Das gilt auch für das Angebot in Tente: Dort hatte der Christliche Verein Junger Menschen (CVJM) die Initiative „Einer für alle, alle für Tente“ ins Leben gerufen. Das Angebot werde nicht mehr so genutzt, wie am Anfang, sagt Anna Klein. „Viele gehen wieder selber einkaufen oder Familien decken den Bedarf ab“, sagt die Ehrenamtliche. Außerdem seien auch in Tente „Tandem-Partner“ entstanden. Wer einmal Hilfe bekommen habe, bleibe oft mit dem Ehrenamtlichen in Kontakt, sagt Anna Klein.

 Das Helferteam geht für ältere Menschen einkaufen. V.l. Christiane Wilke, Anna Klein, Sarah Kannemann und Ayse Aktas.

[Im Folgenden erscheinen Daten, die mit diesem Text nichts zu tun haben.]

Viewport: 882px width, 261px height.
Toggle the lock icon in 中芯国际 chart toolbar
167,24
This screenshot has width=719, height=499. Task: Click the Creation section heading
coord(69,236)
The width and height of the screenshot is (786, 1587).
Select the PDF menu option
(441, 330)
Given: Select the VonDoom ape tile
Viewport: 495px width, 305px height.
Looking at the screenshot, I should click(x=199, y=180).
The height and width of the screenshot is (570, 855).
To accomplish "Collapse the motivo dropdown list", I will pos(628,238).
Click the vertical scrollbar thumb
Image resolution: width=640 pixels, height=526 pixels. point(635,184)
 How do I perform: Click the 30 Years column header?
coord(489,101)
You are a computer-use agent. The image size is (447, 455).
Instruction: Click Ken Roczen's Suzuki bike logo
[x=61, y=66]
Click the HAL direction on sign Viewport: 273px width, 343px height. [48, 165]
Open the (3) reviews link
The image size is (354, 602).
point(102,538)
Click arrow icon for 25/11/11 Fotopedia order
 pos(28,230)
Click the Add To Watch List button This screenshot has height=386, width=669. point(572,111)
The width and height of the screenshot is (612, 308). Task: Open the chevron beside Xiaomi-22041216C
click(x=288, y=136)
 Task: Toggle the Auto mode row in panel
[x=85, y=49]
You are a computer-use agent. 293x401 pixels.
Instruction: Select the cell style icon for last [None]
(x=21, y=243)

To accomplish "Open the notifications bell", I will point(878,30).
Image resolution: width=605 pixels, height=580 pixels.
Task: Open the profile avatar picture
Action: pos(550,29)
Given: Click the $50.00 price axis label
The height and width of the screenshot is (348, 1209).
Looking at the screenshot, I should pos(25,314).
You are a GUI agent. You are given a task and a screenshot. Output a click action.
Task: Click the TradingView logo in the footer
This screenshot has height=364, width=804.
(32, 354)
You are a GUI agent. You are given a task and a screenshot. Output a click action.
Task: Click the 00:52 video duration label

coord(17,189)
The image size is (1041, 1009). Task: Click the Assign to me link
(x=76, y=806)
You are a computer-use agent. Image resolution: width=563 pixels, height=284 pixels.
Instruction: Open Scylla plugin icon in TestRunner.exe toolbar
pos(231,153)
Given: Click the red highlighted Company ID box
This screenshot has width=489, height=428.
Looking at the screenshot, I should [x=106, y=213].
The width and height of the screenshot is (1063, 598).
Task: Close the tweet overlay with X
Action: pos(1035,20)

Das Helferteam geht für ältere Menschen einkaufen. V.l. Christiane Wilke, Anna Klein, Sarah Kannemann und Ayse Aktas.

Foto: Moll, Jürgen (jumo)

Alle Initiativen betonen, dass sie auch weiterhin im Einsatz sind. „Wir wissen doch auch noch nicht, ob es vielleicht eine zweite Welle geben wird“, sagt Antje Hedke, „deswegen ist es uns wichtig, das Netzwerk über die Ferienzeit hinüberzuretten und einsatzbereit zu bleiben.“ Vieles habe sich sehr gut eingespielt und anfängliche Bedenken hätten sich in Luft aufgelöst.